As a licensed esthetician, I am always interested in the skin care and beauty routines of people from other times in history.
I was looking for something along the same lines about the Pilgrims coming in on the Mayflower. Did the women get all gussied up for the three-day feast celebrating along with the Native Americans? How about the men? What about the Wampanoags that celebrated with them for that first Thanksgiving in 1621?
My research did not come anywhere close to healthy skin care or cleanliness. The Pilgrims arriving in America resisted bathing. They reportedly smelled so bad, a surviving member of the Patuxet Nation even tried and failed to convince them to start washing themselves. You did not want to be down-wind of these people. I can just picture the Wampanoags saying stuff like, “Dude, thy smelleth really badith. You need to take your stinky selves to some water now or no more get-togethers.” Or something like that.
Bathing as we know it, was practically non-existent among western Europeans until the later part of the 18th century. They just didn’t associate the concept of water with being clean. They felt submerging their whole body in water was unhealthy, and removing their clothes was immodest. So, if water wasn’t the answer to cleanliness, what was?

(COLLECTED MATERIAL)
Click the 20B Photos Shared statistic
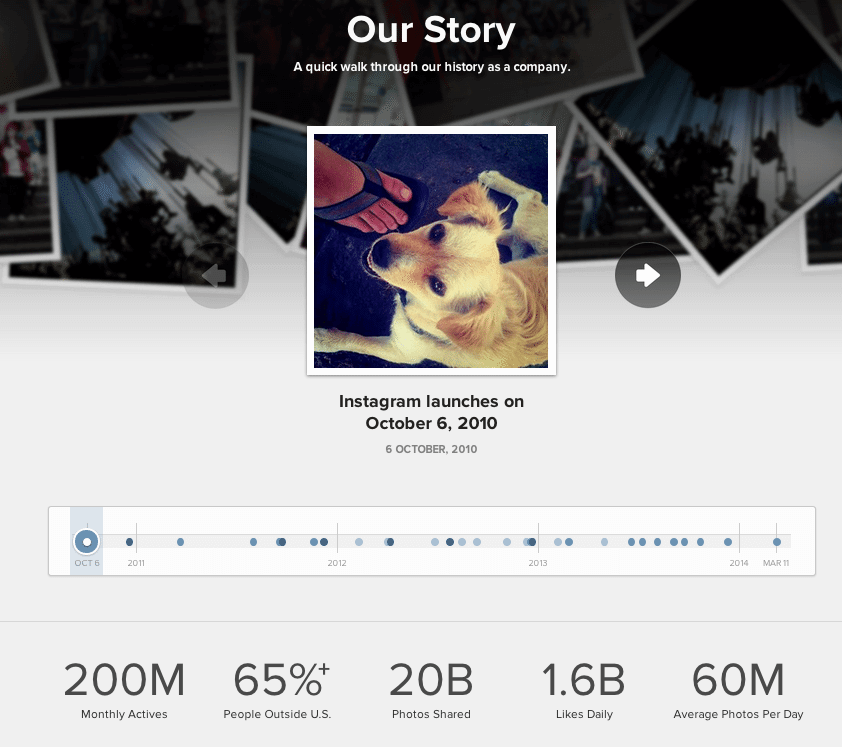Screen dimensions: 842x747 (x=431, y=690)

(REQUIRED ACTION 1)
According to the passage on Pilgrim hygiene, until roughly when was bathing practically non-existent among western Europeans?
(REQUIRED ACTION 2)
Repeat the part of the passage on Pilgrim hygiene that opens with the words containing "My research did" and closes with "cleanliness, what was?".

(EXPECTED OUTPUT 1)
Until the later part of the 18th century.

(EXPECTED OUTPUT 2)
My research did not come anywhere close to healthy skin care or cleanliness. The Pilgrims arriving in America resisted bathing. They reportedly smelled so bad, a surviving member of the Patuxet Nation even tried and failed to convince them to start washing themselves. You did not want to be down-wind of these people. I can just picture the Wampanoags saying stuff like, “Dude, thy smelleth really badith. You need to take your stinky selves to some water now or no more get-togethers.” Or something like that.
Bathing as we know it, was practically non-existent among western Europeans until the later part of the 18th century. They just didn’t associate the concept of water with being clean. They felt submerging their whole body in water was unhealthy, and removing their clothes was immodest. So, if water wasn’t the answer to cleanliness, what was?